Excellent! Our book that the first reading comes from begins with a Hitchhikers Guide to the Galaxy quote! “Don’t panic”  Words to live life by. Even if there are bees involved. (I went to Turkey Run today and four young boys found out why you don’t kick a bees nest. I could hear them across the river. 😦 Poor guys.

The book we are reading from is called The UX Book.  It’s authors are Rex Hartson and  Pardha S. Pyla. Published this year! (2012)

But on to the reading. The first chapter was a lovely overview about what user experience design is.   The reading also pointed out that to a user, the interaction experience is the system. So if they can’t or won’t use something, it doesn’t exist to them. User experience includes: effects experiences due to usability factors, effects experienced due to usefulness factors, and effects experienced due to emotional impact factors. (my favorite is the emotional factors. For example, I bought a pair of cooking tongs the other day that are yellow. Yup, yellow. Do they work the same as metal tongs? Indeed, but I love using my yellow tongs just because they are a happy color!)  I also liked the statement, “A user experience cannot be designed ,only experienced.” (20) The chapter encompasses much more than that, but I want to get on to Chapter 2.
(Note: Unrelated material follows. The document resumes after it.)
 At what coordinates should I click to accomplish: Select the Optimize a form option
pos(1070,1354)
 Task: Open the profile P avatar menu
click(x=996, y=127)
Chapter 2 was a bit more confusing.  At least, I felt that perhaps they were making it overly complicated.  I wanted my examples back that I had in the first chapter. Hopefully we can discuss this is in class so I get a bit of a better understanding.  I know the concept of the product lifecycle wheel. Analyze, Design, prototype, evaluate.  This chapter seems to go into much more detail than just explaining the four steps.  In fact, I felt it went into too much detail but I can understand the authors need to make certain the reader understands.  My fear is that it was overly complex and that I was missing something important by focusing mainly on the wheel analogy.

I loved the multitude of examples of bad or good user experience design in the first chapter and hope that we get more as we read on. (Poor Windows Vista, he never gets a break. Also, being an air traffic controller must be extremely stressful because the authors used that example many times.)

I also encourage my classmates to look at the footnotes. They are funny and occasionally flattering.

Anyone else’s book smell a bit odd? it is definitely affecting my emotional user experience with the book. I love a good new book smell. It has let me down in this regard.

Ok, so now I have finished the Blackboard reading.  I found that reading to be quite enjoyable.  I loved the concept of visibility and was thinking about his door example when I realized there is a perfect example of poor visibility right here on campus.  The doors leading into the Loeb playhouse have the pull handle on both sides. So, I always pull and I would say I have an 80% of getting it wrong. (I know it should be 50% but I’m unlucky like that).  Sure, I can look at the hinges to see which side they’re on, but its not apparent that I should do that.  I see a pull handle, so I pull.  Whether I should pull or push is not visible.  I dislike those doors and they put me in annoyed mood whenever I have to use them.  But at least now I have a name for why I don’t like them, poor visibility.

2 Comments

  1. Such a present to read your post, very interesting! And of course “a Hitchhikers Guide to the Galaxy” is definitely a Saturday Night great movie (Actually many usability issue we can address from the movie) About the Ux Book, I agree with you that more sometime is confusing, but you are paying for it, the authors are trying to give you as much as they can, and maybe the book is not mean for us to read it in a few hours and forget about it. I hope will can share more in class. Thank you for your post. Thumb up!

  2. No, my book does not have a funny smell… but I can recommend ways you can enhance your user experience… good point though about the “new book smell” and its importance for the book UX.